In severe cases of AS, surgery can be an option in the form of joint replacements, particularly in the knees and hips. Surgical correction is also possible for those with severe flexion deformities (severe downward curvature) of the spine, particularly in the neck, although this procedure is considered very risky.

In addition, AS can have some manifestations which make anaesthesia more complex.

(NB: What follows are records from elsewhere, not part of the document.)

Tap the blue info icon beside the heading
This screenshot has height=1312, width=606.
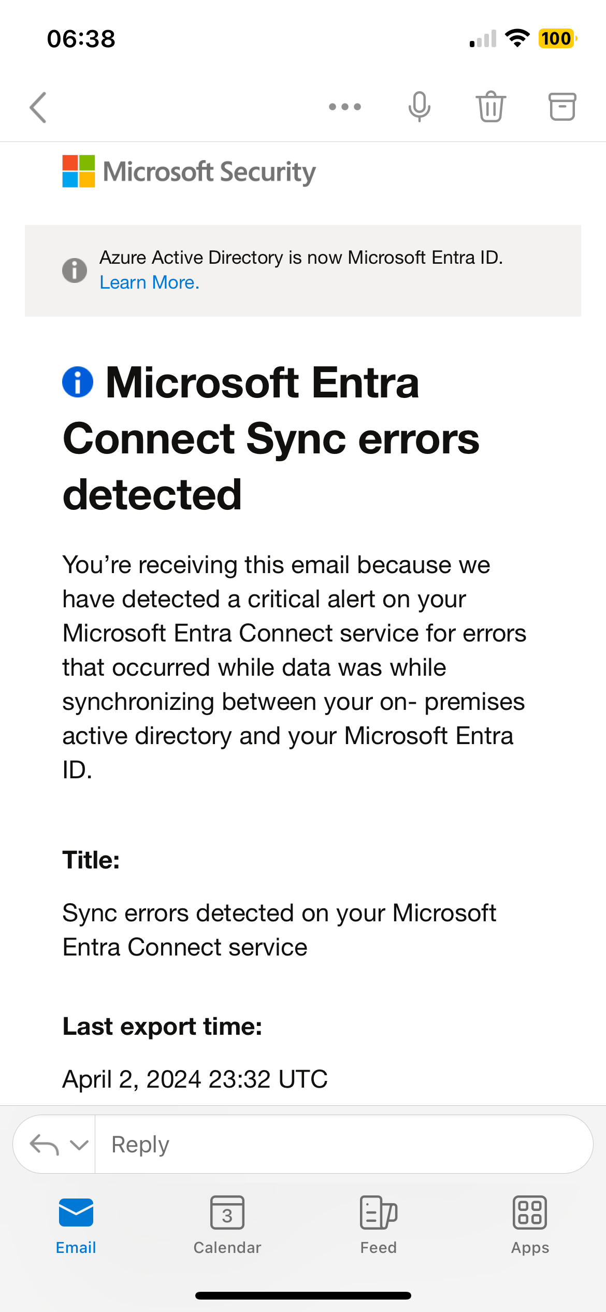tap(77, 382)
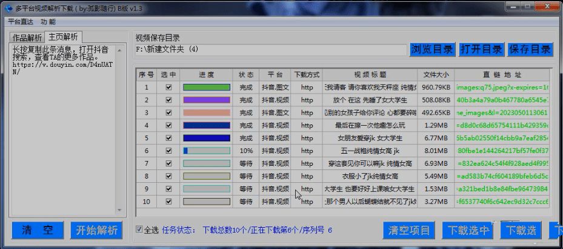Viewport: 563px width, 249px height.
Task: Click the 打开目录 button
Action: pos(481,49)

Changes in the upper airway can lead to difficulties in intubating the airway, spinal and epidural anaesthesia may be difficult owing to calcification of ligaments, and a small number have aortic regurgitation. The stiffness of the thoracic ribs results in ventilation being mainly diaphragm-driven, so there may be a decrease in pulmonary function.

Physical therapy

All physical therapies must be approved in advance by a rheumatologist, since movements that normally have great benefits to one's health may harm a patient with AS; massages and physical manipulations should only be practiced by therapists familiar with this disease. Some of the therapies that have been shown to benefit AS patients include:

  • Physical therapy/physiotherapy, shown to be of great benefit to AS patients.
  • Swimming, one of the preferred exercises since it involves all muscles and joints in a low-impact, buoyant environment;
  • Slow movement muscle extending exercises like stretching, yoga, climbing, tai chi, Pilates method, etc.

Moderate-to-high impact exercises like jogging are generally not recommended or recommended with restrictions due to the jarring of affected vertebrae that can worsen pain and stiffness in some patients.